Detective identifies additional evidence related to a finding group based on data in your behavior graph collected within the last 45 days. This evidence is presented as a finding with the severity value of Informational. Evidence provides supporting information that highlights an unusual activity or unknown behavior that is potentially suspicious when viewed within a finding group. An example of this might be newly observed geolocations or API calls observed within the scope time of a finding. At this time, these findings are only viewable in Detective and not sent to Security Hub.

Finding overview

A single page that provides a summary of information about a finding.

A finding overview contains the list of involved entities for the findings. From the list, you can pivot to the profile for an entity.

A finding overview also contains a details panel that contains the finding attributes.

High-volume entity

An entity that has connections to or from a large number of other entities during a time interval. For example, an EC2 instance might have connections from millions of IP addresses. The number of connections exceeds the threshold that Detective can accommodate.

When the current scope time contains a high-volume time interval, Detective notifies the user.

For more information, see Viewing details for high-volume entities in the Amazon Detective User Guide.

Investigation

The process of triaging suspicious or interesting activity, determining its scope, getting to its underlying source or cause, and then determining how to proceed.

Member account

An AWS account that an administrator account invited to contribute data to a behavior graph. In the organization behavior graph, a member account can be an organization account that the Detective administrator account enabled as a member account.

Member accounts that are invited can respond to the behavior graph invitation and remove their account from the behavior graph. For more information, see For member accounts: Managing behavior graph invitations and memberships.

Organization accounts cannot change their membership in the organization behavior graph.

All member accounts can also view usage information for their account across the behavior graphs that they contribute data to.

They have no other access to the behavior graph.

Organization behavior graph

The behavior graph that is owned by the Detective administrator account. The organization management account designates the Detective administrator account. For more information, see Designating the Detective administrator account for an organization.

In the organization behavior graph, the Detective administrator account controls whether an organization account is a member account. An organization account cannot remove itself from the organization behavior graph.
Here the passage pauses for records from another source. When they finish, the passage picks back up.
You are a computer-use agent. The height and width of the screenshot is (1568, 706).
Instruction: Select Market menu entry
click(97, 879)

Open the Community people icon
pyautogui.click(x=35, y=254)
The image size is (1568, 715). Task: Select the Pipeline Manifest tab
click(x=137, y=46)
The Detective administrator account can also invite other accounts to the organization behavior graph.

Profile

A single page that provides a collection of data visualizations related to activity for an entity.

For findings, profiles help analysts to determine whether the finding is of genuine concern or a false positive.

Profiles provide information to support an investigation into a finding or for a general hunt for suspicious activity.

Profile panel

A single visualization on a profile. Each profile panel is intended to help answer a specific question or questions to assist an analyst in an investigation.

Profile panels can contain key-value pairs, tables, timelines, bar charts, or geolocation charts.

Relationship

Activity that occurs between individual entities. Relationships are also extracted from the incoming source data.

Similar to an entity, a relationship has a type, which identifies the types of entities involved and the direction of the connection. An example of a relationship type is an IP address connecting to an Amazon EC2 instance.

Scope time

The time window that is used to scope the data displayed on profiles.

The default scope time for a finding reflects the first and last times when the suspicious activity was observed.

The default scope time for an entity profile is the previous 24 hours.